Week 2 - 17th July, 2012
I found that it is so hard to define ‘globalisation’, neither scholarly nor
unscholarly. Indeed, every scholar has their own recognition and interpretation
of globalisation, which makes it harder to unify a definition and usually those
definitions have something missing as time goes by.
Albrow (1990: 45) defined
globalisation as ‘all those processes by which the people of the world are
incorporated into a single world society, global society’.
Albrow’s definition might be
good at the time of 1990 but it is an out-date definition after 22 years later.
In my opinion, there are two ambiguous
parts.
First, it
undefined the processes of globalisation. I don’t get a chance to read the words
before and after that definition, maybe it well defined the processes of
globalisation on Albrow’s book.

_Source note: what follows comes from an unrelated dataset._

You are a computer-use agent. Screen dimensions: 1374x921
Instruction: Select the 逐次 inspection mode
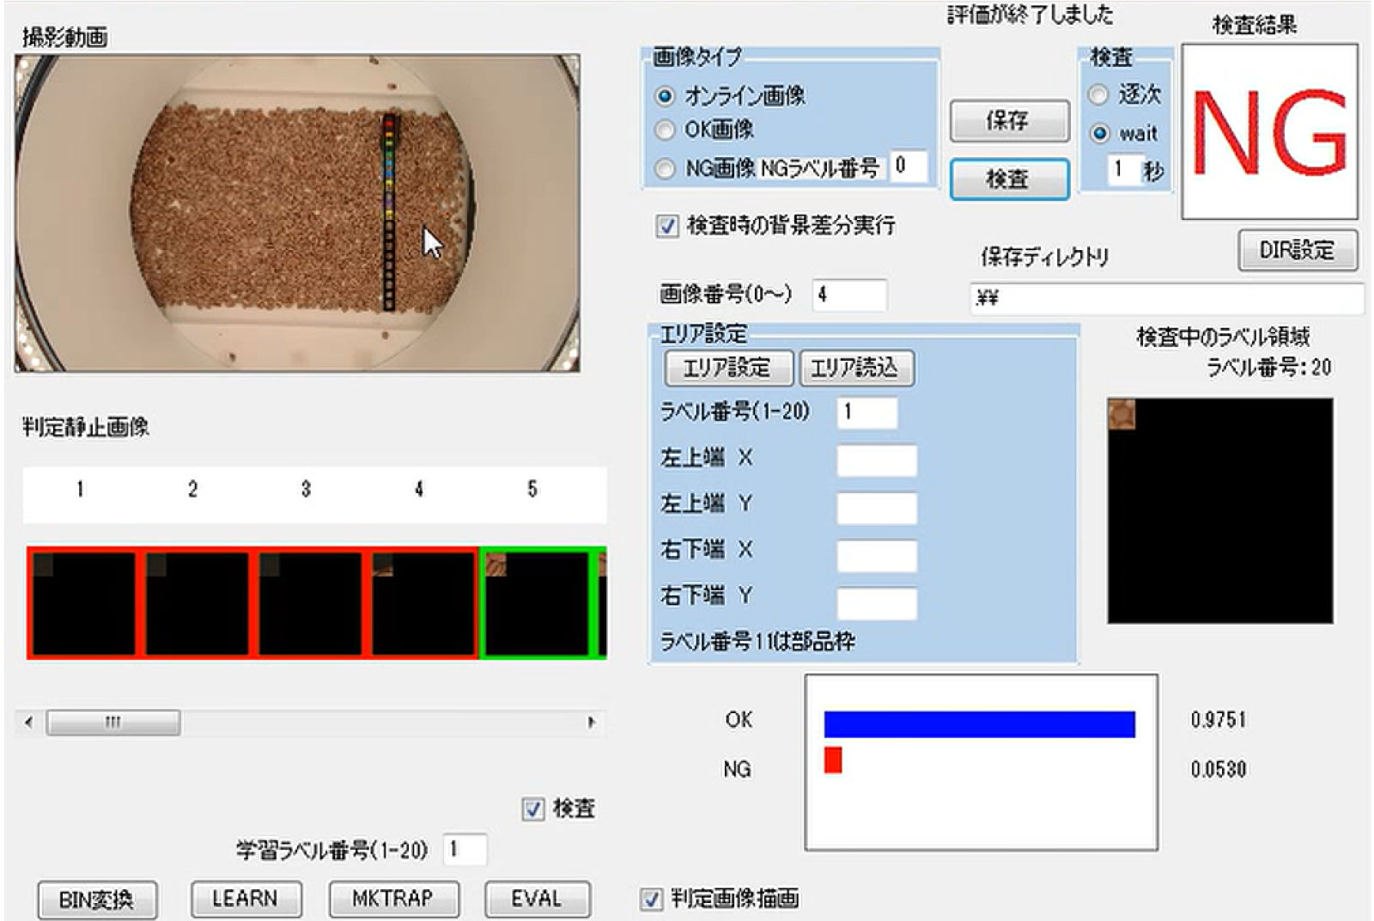[1098, 95]
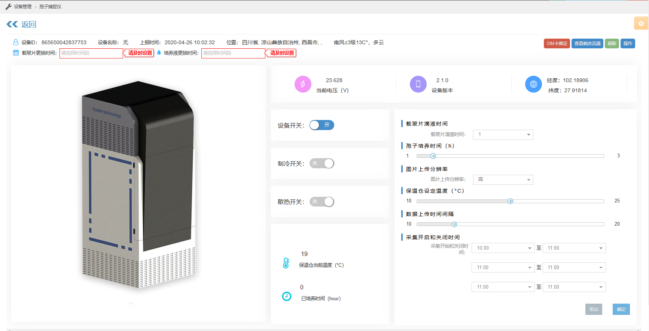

But if it reads independently, I wouldn’t
understand what those processes are and how those processes make a single world
society. It should be mentioned in the definition, that the processes of
globalisation have occasioned a mixing of worldwide economic, political (e.g. a
destabilizing of nationalist positions), cultural (e.g. the rise of hybrid cultures)
and social relation (e.g. the study of postmodernism and post-colonialism).
Besides, the key role of mediation in the process of globalisation should be
also mentioned. It is important to look at the ways media and communications
are present in politics, economic and culture, directly and indirectly
(Rantanen, 2005, pp.5).
Second, in
what ways the world becomes a single world society, a global society? It surely
doesn’t mean there is no nationality, no race. It involves the flows of globalisation
and mediation. For instant, it is a compression of time and space (Bauman,
1999), the movement of news and information from telegraph to radio and print,
and to Facebook and Youtube.
Reference: Rantanen, T 2005, ‘Theorizing media globalization’, The media and globalization, Sage, London, pp. 1–18.